Alto Medievo e Cruzadas
O califa al-Mustarshid renova as proibições do ghiyar
1121·Bagdad
O saldo é reproduzido tal como a fonte o escreve — nunca arredondado, nunca somado a outro. Os saldos sobrepõem-se de um acontecimento para outro.
sinos nos banhos, insignes costurados, montarias proibidas
Três séculos depois de Haroun al-Rachid, o califa al-Mustarshid recolocou em vigor em Bagdá as interdições do *ghiyar*, caídas em desuso sob os reinados anteriores. Os judeus tiveram de usar insígnias cosidas nas suas vestes e guizos quando se dirigiam aos banhos públicos, e foi-lhes proibido montar certos animais.

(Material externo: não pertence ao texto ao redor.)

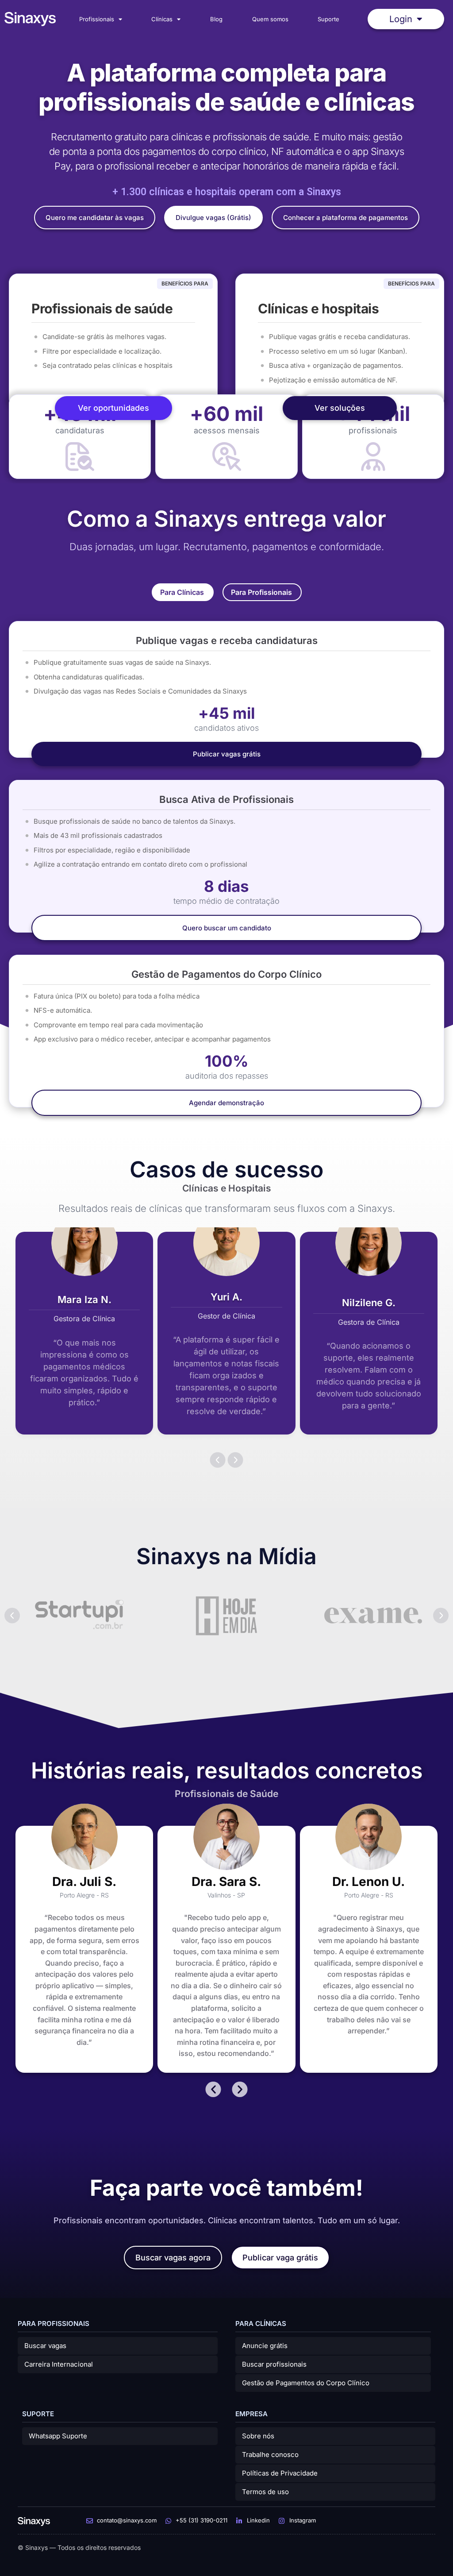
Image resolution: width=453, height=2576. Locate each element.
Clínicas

Esses retornos do *ghiyar* jalonnam a história do califado: ocorrem quando um soberano precisa de exibir a sua piedade, frequentemente no momento em que a sua autoridade política se enfraquece. Este governava uma capital disputada entre os Seljúcidas e o que restava do poder abássida.
Bagdá abrigava então o exilarca, chefe laico do judaísmo da Babilónia, e as academias rabínicas cuja autoridade se estendia até ao Magrebe. Benjamin de Tudela, que visitou a cidade uma geração mais tarde, descreve-a ainda como um grande centro judeu — as interdições não a tinham esvaziado.
- Período :
- Alto Medievo e Cruzadas
- Natureza :
- Massacre
- Região :
- Próximo e Médio Oriente
- País :
- Irak
Chroniques abbassides ; Benjamin de Tudèle, Livre des voyages.